While they weren’t catastrophic, a few problems in last week’s election revealed Luzerne County’s voting machines are starting to show their age, county Election Director Marisa Crispell said. The county started using touch-screen electronic voting machines in the 2006 primary, or 11 years ago. “Technology is constantly moving forward,” Crispell said. “Many people change phones every two years and regularly update their laptops. These machines are no different.” One example she cited: The touch-screen capabilities froze on a few machines in the election last Tuesday. After officials verified no votes were cast on the machines, they were taken out of service, Crispell said. In Larksville, a back-up retrieval device had to be used to collect election data from voting machines because the device normally used to load ballots and extract results — called a personal election ballot, or PEB — failed, Crispell said. Result tallies for several machines also had to be printed at the county election bureau, as opposed to polling places, because a few hand-held printers were not working properly, she said.

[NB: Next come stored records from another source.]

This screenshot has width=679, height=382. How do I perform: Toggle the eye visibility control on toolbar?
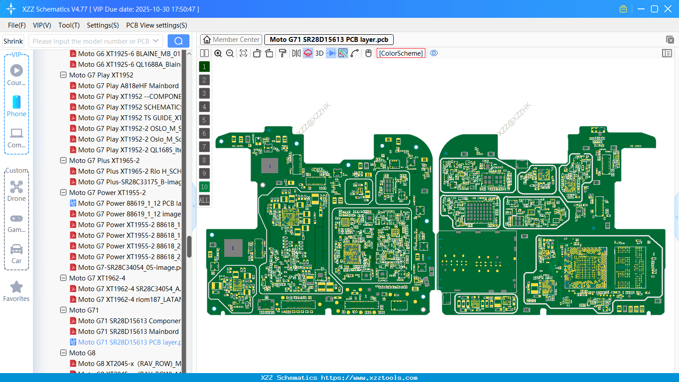tap(434, 53)

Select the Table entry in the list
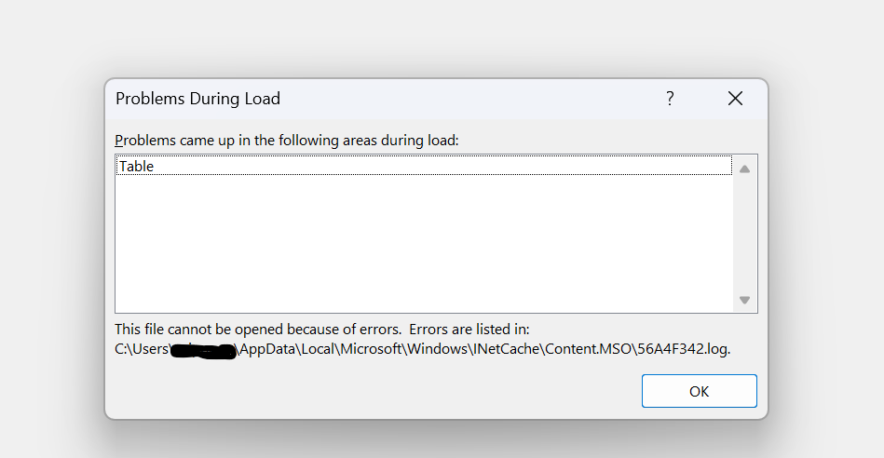(137, 167)
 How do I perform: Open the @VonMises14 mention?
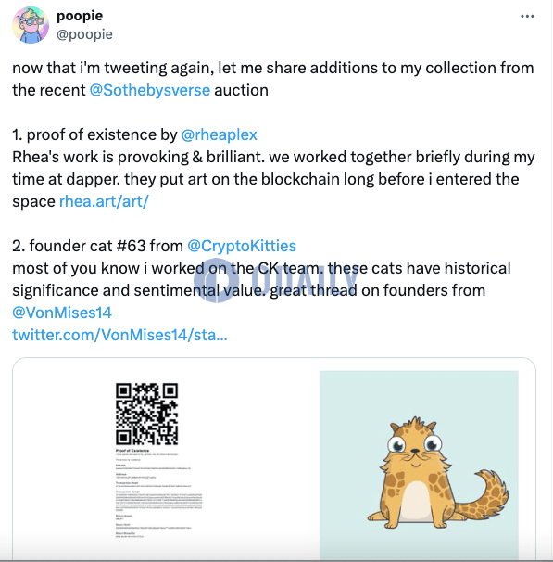(62, 313)
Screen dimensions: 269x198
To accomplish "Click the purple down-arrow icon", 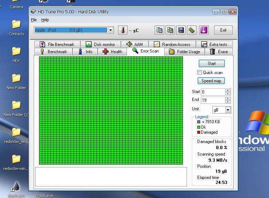I will click(204, 30).
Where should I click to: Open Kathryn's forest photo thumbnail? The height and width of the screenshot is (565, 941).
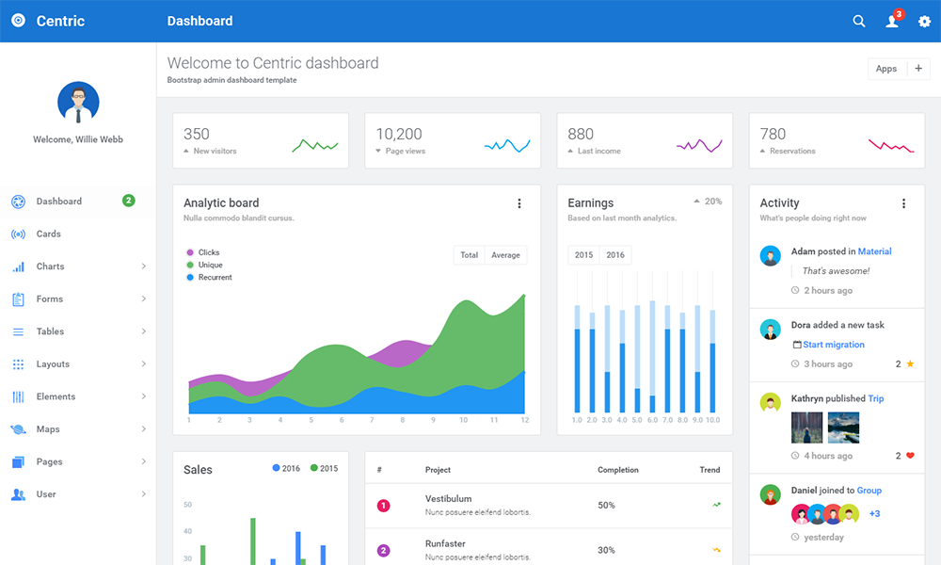(x=806, y=428)
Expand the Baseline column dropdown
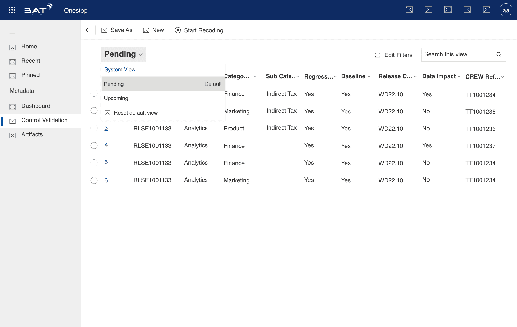 point(369,77)
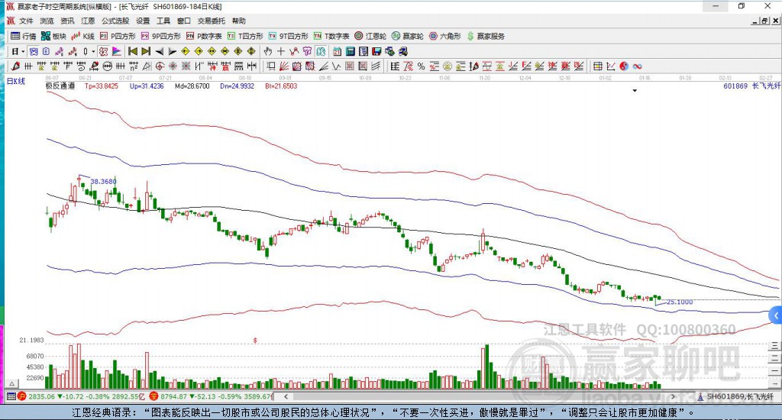Select the hand pan tool
Viewport: 782px width, 420px height.
[x=267, y=51]
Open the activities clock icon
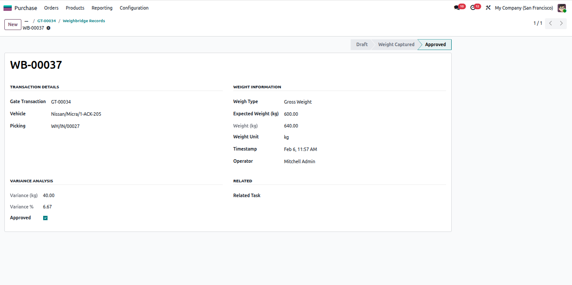Image resolution: width=572 pixels, height=285 pixels. pyautogui.click(x=473, y=8)
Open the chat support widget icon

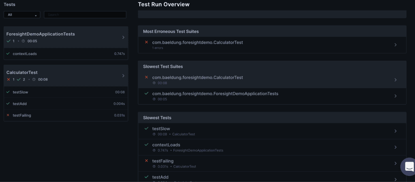[409, 167]
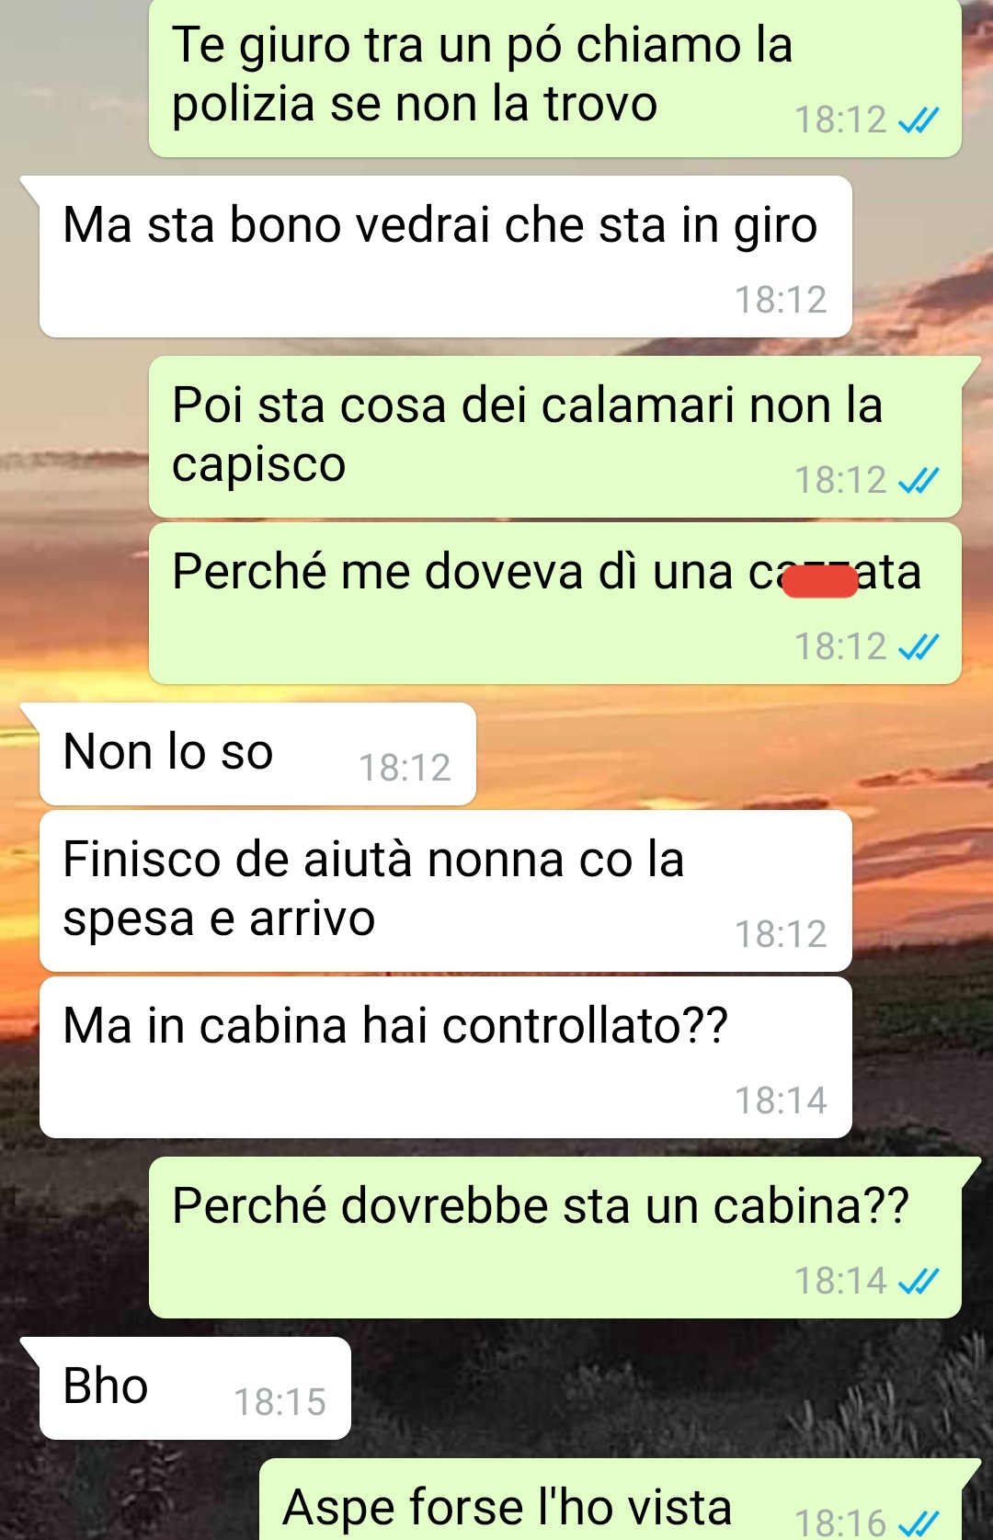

Like many of her colleagues across the state, Crispell said she continues to research options for Luzerne County’s next voting system.
Luzerne County has no capital funds set aside for new voting machines. Election officials in Pennsylvania have been informed no federal funding is expected for the next generation of machines, Crispell said.
The federal government gave the county $3.6 million to fund the initial switch to the electronic voting machines now in use and cover the cost of other improvements required by the Help America Vote Act, commonly called HAVA, officials said.